配置の偶然性と陰影の強いライティング
本展では空間全体のいたる場所に柱やバスケット、帯の3つのエレメントが設置されているが、それらの位置に規則性は見られない。

柱やバスケットは、タトルが会場の見取り図の上に石を3つ投げ、落ちた位置やその位置を中心とした同心円上、またその交点に、帯は見取り図上の壁と床の関係性に準ずる位置に配置されている。偶然性を孕んだ配置には、タトルの本展が「分からなさに意味を見出す出発点であって欲しい」という意向が反映されている。

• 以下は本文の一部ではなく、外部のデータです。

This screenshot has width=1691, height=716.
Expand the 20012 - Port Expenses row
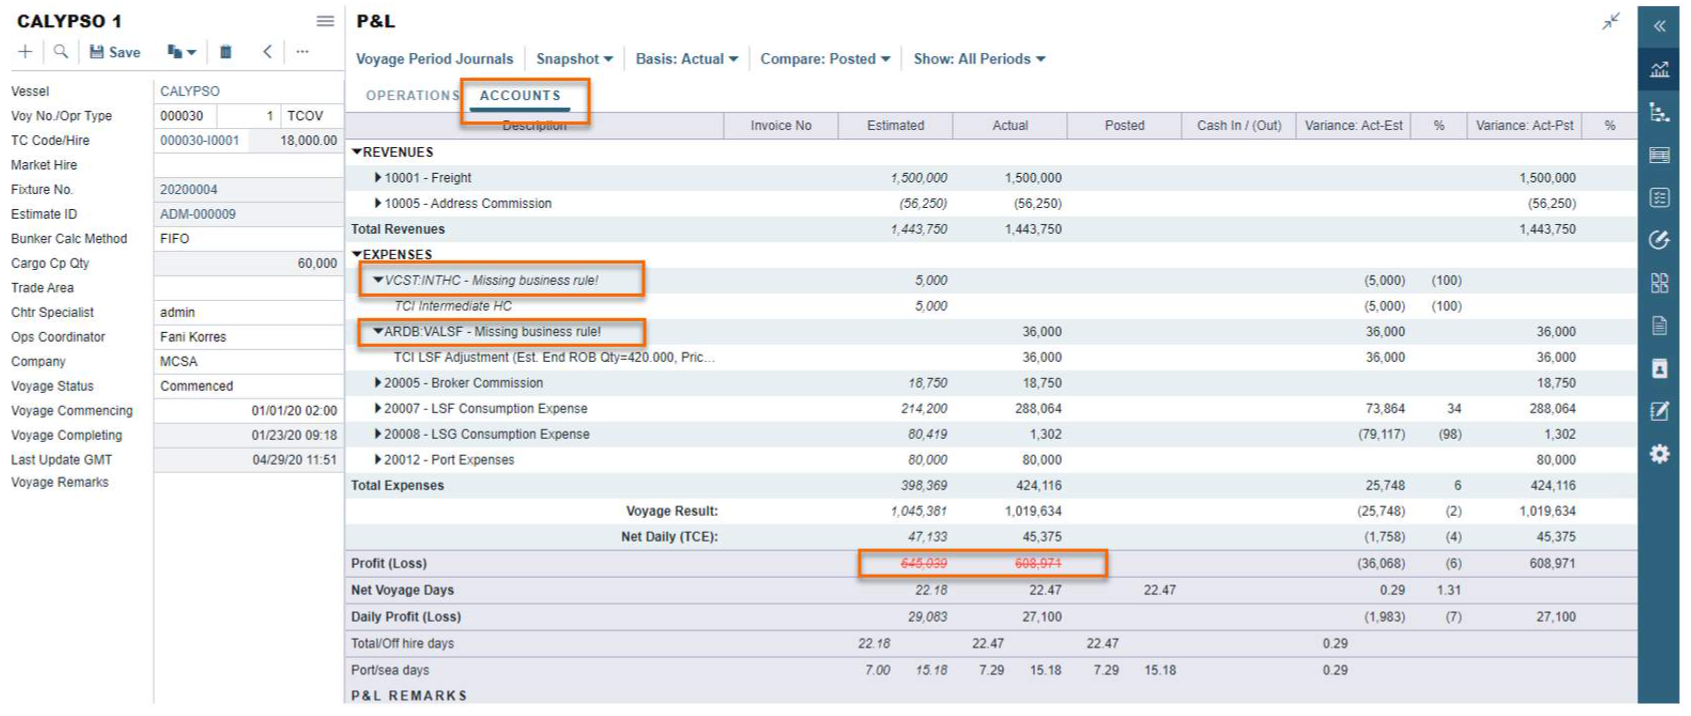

また、陰影の特徴的なライティングにも青木の「陰翳」に対する、あるいはタトルの「色彩」に対する哲学の影響が見られる。青木は「光と影は対立関係ではなく、互換関係にある」という考えのもと、タトルに谷崎潤一郎『陰翳礼讃』(1933)を読んでもらったという。青木は明るさと暗さのあいだの不安定さを意識し、本展の照明の位置や明度を設定した。

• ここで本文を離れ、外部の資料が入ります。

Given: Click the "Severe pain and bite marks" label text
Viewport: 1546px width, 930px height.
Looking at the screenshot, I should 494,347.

また、タトルは色彩を「量子力学的な光の知覚体験」と表現し、作品における色彩も照明の一種であると捉えている。明るさの異なる条件下では、同じ色でも知覚体験が異なるという観点から、彩り豊かな作品を制作するように、展示室の陰影を際立たせることに賛同したという。
鑑賞体験の一環としてのミュージアムショップ
同館内コリドールに移設されているミュージアムショップもまた、展示空間と接続した内容となっている。

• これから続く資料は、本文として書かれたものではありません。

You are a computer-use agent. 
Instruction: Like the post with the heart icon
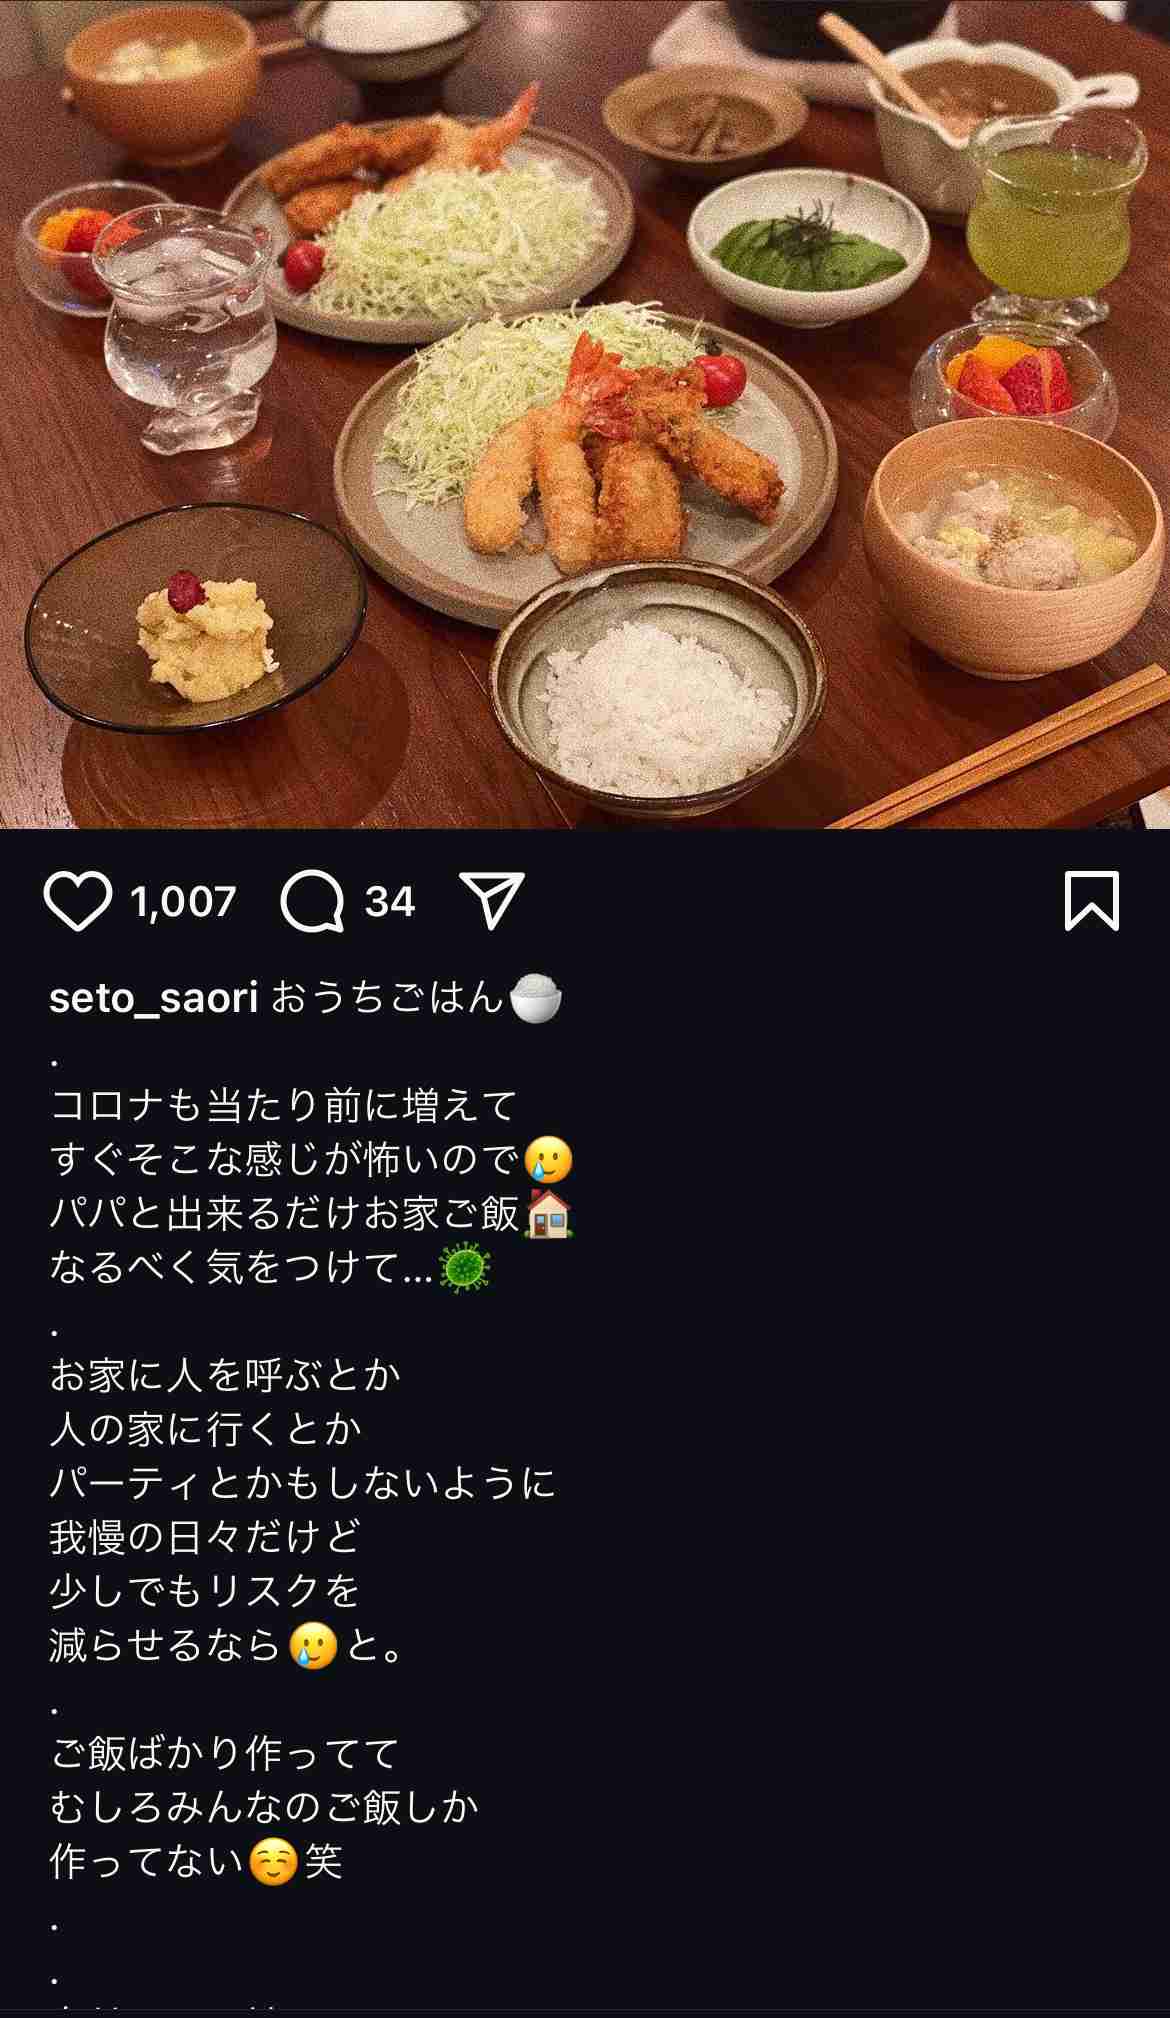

現地では青木による、過去に作品に使用した台座でつくられた「Material Archive」シリーズや、ふたりによるイヤリングやキーホルダーといった数量限定商品が並ぶほか、ふたりによって選書された本を販売。商品はタトル制作の棚の上でディスプレイされ、ショップもまた展示空間の一部であるというコンセプトが徹底されている。
視線の上下がもたらす「そら」と「くう」
3つのエレメントはどれも高い位置に設置されているものが多く、鑑賞者は自然と視線を上へと移し、「空(そら)」を感じることができる。そして、再度下に視線を戻したとき、一度上を見なければ意識することのできなかった、「空(くう)」とも言える、何もない空間の意味を捉え直すことができる。本展ではそういった鑑賞者の視線の往還による発見が意図されている。

青木の解説では、建築と展覧会に共通する考え方は「新たに何かをつくるのではなく、自分か存在する前からすでに存在していた世界のあり方をどうリノベーションするのか」であり、本展は「すでに現れているものが、そこで現れ直す」という試みだという。また、タトルが「美術館のあり方やその開かれ方を問うゲートウェイ」と言及したように、本展は無意識に鑑賞者に生じていた美術館に対する固定概念を解体し、新たな認識を楽しむ余白を広く残していると言えるだろう。